Griechenland passt Zinsregeln des Katseli-Gesetzes an und senkt monatliche Zahlungen für Tausende

Die griechische Regierung hat die monatlichen Kreditzahlungen für Tausende von Haushalten im Rahmen des Katseli-Gesetzes gesenkt. Eine neue gesetzliche Bestimmung, die am 23. Juni 2026 eingereicht wurde, setzt ein Urteil des Obersten Gerichtshofs um, wonach die Zinsen auf die gerichtlich festgelegte Rate und nicht auf die Gesamtschuld zu berechnen sind.

Das Urteil des Obersten Gerichtshofs

Am 5. Juni 2026 erließ das Plenum des Obersten Gerichtshofs (Areios Pagos) die Entscheidung 6/2026, die klarstellt, dass Zinsen auf umstrukturierte Darlehen nach dem Gesetz 3869/2010 (Katseli-Gesetz) auf die vom Gericht festgelegte monatliche Rate und nicht auf die gesamte ausstehende Schuld zu berechnen sind. Das Urteil behebt eine langjährige Verzerrung, die die Zahlungen für Kreditnehmer, die eine gerichtlich angeordnete Schuldenentlastung zum Schutz ihrer Hauptwohnsitze erwirkt hatten, in die Höhe getrieben hatte.

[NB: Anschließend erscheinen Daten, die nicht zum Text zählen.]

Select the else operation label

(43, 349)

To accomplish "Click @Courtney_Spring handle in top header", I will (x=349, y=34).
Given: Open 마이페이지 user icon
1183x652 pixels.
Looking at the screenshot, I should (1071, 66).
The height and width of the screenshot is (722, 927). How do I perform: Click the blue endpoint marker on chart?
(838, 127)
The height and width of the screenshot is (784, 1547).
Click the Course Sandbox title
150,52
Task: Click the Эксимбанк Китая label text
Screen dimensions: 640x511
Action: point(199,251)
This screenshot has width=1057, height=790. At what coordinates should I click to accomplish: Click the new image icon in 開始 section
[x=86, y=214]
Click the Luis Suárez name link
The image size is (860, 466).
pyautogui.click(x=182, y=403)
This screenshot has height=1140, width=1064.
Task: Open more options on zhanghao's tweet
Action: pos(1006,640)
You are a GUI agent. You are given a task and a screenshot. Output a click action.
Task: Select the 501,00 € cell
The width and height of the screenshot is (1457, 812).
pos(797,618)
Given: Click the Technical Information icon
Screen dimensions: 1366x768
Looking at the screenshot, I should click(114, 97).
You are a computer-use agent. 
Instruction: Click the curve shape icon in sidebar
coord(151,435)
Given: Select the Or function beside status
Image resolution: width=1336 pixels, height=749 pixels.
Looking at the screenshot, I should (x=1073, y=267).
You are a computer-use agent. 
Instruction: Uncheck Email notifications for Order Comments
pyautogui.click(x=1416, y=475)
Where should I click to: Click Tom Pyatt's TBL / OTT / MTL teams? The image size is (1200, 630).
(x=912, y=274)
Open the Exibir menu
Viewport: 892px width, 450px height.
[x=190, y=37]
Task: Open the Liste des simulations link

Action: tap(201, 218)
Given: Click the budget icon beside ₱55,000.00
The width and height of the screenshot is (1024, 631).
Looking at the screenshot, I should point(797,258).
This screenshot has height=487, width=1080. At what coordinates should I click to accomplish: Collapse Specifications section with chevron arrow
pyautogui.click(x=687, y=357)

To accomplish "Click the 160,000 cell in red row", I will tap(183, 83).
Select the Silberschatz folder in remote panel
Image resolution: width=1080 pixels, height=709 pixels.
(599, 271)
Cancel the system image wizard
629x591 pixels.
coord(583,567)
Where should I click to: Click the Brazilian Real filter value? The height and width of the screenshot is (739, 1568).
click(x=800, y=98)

Zeitleiste der Anpassung des Katseli-Gesetzes
  1. Das Plenum des Obersten Gerichtshofs erlässt die Entscheidung 6/2026 zur Zinsberechnung
  2. Das Ministerium reicht eine gesetzliche Bestimmung zur Umsetzung und Erweiterung des Urteils ein

Was die neue Bestimmung ändert

Das Ministerium für Nationalwirtschaft und Finanzen reichte am 23. Juni eine gesetzliche Bestimmung ein, um eine einheitliche Anwendung des Urteils sicherzustellen. Die Bestimmung legt fest, dass ab dem 5. Juni 2026 Zinsen nur auf die monatliche Rate und nur für den Zeitraum zwischen aufeinanderfolgenden Zahlungen anfallen. Für die erste Rate gilt ein 30-tägiger Zinszeitraum. Das Ministerium erklärte, dass damit eine Praxis beseitigt wird, die jahrelang übermäßige Belastungen verursacht hatte.

Der Staat beschränkt sich nicht auf die bloße Befolgung der gerichtlichen Entscheidung. Er geht einen Schritt weiter und bietet den Bürgern eine breitere, sauberere und substanzielle Lösung, die Zweifel endgültig ausräumt und eine einheitliche Anwendung für alle gewährleistet.

Ministerium für Nationalwirtschaft und Finanzen

Rückwirkende Entlastung für vertragstreue Kreditnehmer

Die Bestimmung regelt auch Überzahlungen von Kreditnehmern, die ihre Verpflichtungen im Rahmen aktiver Umstrukturierungen weiterhin erfüllt haben. Bereits gezahlte Überschussbeträge werden als Tilgung anerkannt, wodurch sich der verbleibende Saldo verringert und die Anzahl der künftigen Raten verkürzt. Die Differenz zwischen den insgesamt gezahlten Beträgen und dem, was hätte gezahlt werden müssen, wird von den letzten Raten in chronologischer Reihenfolge abgezogen, wodurch sich die Gesamtzahl der verbleibenden Zahlungen verringert. Diese rückwirkende Anerkennung gilt für aktive Umstrukturierungen, die nicht gekündigt oder für verfallen erklärt wurden. Beträge, die im Rahmen bereits abgeschlossener oder verfallener Umstrukturierungen gezahlt wurden, werden nicht zurückgefordert.

Lastenverteilung und außergerichtliche Vergleiche

Die finanziellen Auswirkungen werden zwischen den Banken und dem staatlich garantierten Verbriefungsprogramm „Hercules“ auf der Grundlage der von beiden bereits eingezogenen Beträge aufgeteilt. Bei Darlehen, die an Hercules übertragen wurden, müssen die Banken die vor der Übertragung eingezogenen Überschussbeträge zurückzahlen. Die Bestimmung bestätigt außerdem, dass Vergleiche, die über den außergerichtlichen Mechanismus erzielt wurden, weiterhin den bestehenden Regeln unterliegen, wonach die monatliche Rate als Tilgungs- und Zinszahlung auf die gesamte regulierte Schuld und nicht auf die monatliche Rate berechnet wird.